Born January 7, 1921, in rural Coahoma County, Mississippi, Joe Willie Wilkins grew up on a plantation near Bobo. His father, Frank, was a sharecropper and locally prominent guitarist whose home was often the gathering place of local and traveling musicians. The young Wilkins's first instrument was the harmonica, but soon he had learned the rudiments of guitar from his father, Richard "Hacksaw" Harney, Willie Brown, and others, as well as accordion from Walter "Pat" Rhodes and fiddle from Fiddlin' Sam Harris. Wilkins was especially earnest about the guitar and mastered all the new blues records as they were released. While still a boy, he was known as the "Walking Seeburg" (a brand of jukebox) - if you gave him a nickel he would play your request.
By the late 1930s, Wilkins was a well-known musician in the Delta, often teaming up with Sonny Boy Williamson, Robert Jr. Lockwood, and others. In 1941, Wilkins moved across the river to Helena, Arkansas, to join Williamson and Lockwood on KFFA-radio's King Biscuit Time daily broadcast. For the rest of the decade, Wilkins broadcast his innovative guitar stylings daily in the company of Williamson, Willie Love, Robert Nighthawk, Elmore James, Memphis Slim, Houston Stackhouse, Howlin' Wolf, and practically every other significant Delta blues musician of the time.

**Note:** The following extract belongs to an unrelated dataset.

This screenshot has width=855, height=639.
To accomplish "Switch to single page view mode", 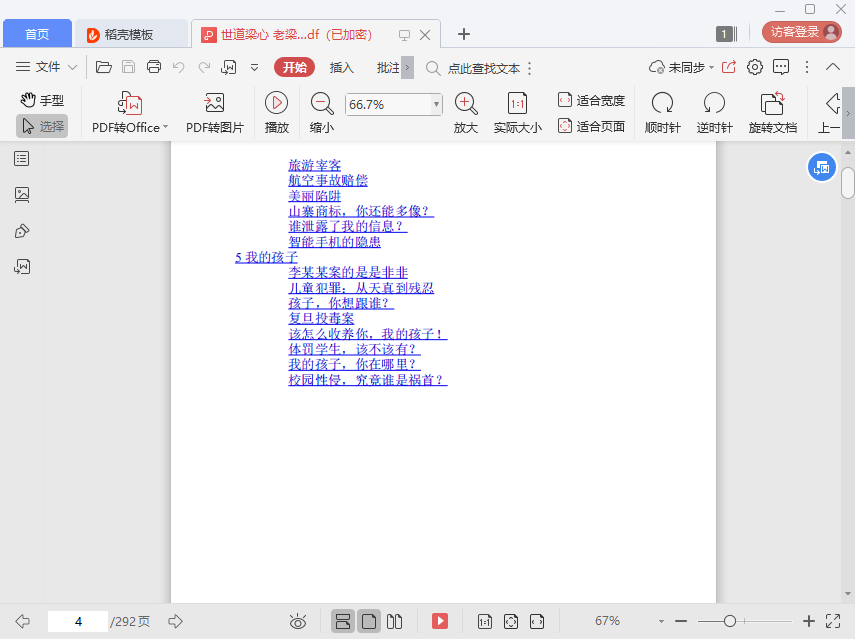I will click(369, 621).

According to Muddy Waters, Wilkins was the first guitarist heard in the Delta who was doing single string work without a slide, a stylistic feature central to post-war blues guitar. In later years Waters remarked, "The man is great, the man is stone great. For blues, like I say, he's the best."
By 1950, Wilkins had joined Williamson in West Memphis at radio station KWEM and began his tenure as house guitarist for Sun Records at its 706 Union Avenue studio in Memphis. He also backed many bluesmen who recorded for Trumpet Records, located at 309 Farish Street in Jackson, Mississippi. As a sideman, Wilkins recorded with most of the Delta bluesmen of the 1950s, including Williamson, Willie Love, Willie Nix, Arthur "Big Boy" Crudup, Roosevelt Sykes, "Big" Walter Horton, "Little" Walter Jacobs, Mose Vinson, Memphis Al Williams, Joe Hill Louis, Elmore James, and Floyd Jones.
Although he influenced contemporaries Houston Stackhouse, Robert Nighthawk, David "Honeyboy" Edwards, and Jimmy Rogers, Wilkins' greatest impact was on a younger generation of guitarists, including B.B. King, Albert King, and Little Milton Campbell. The essence of his style is fluidity. Notes flow from his guitar with varying intensity in stylistic similarity to the harp greats he accompanied.
In 1973, Mimosa Records released a 45rpm disk, the first recording of Wilkins's powerful, deep-Delta vocals. Subsequently, Adamo Records released an LP recording of some of his concert dates. Wilkins's home base from the late 1940s on was the house his father built at 1656 Carpenter Street in North Memphis. He was still living there when he died March 28, 1979.
Joe Willie Wilkins is buried near Memphis in Galilee Memorial Gardens.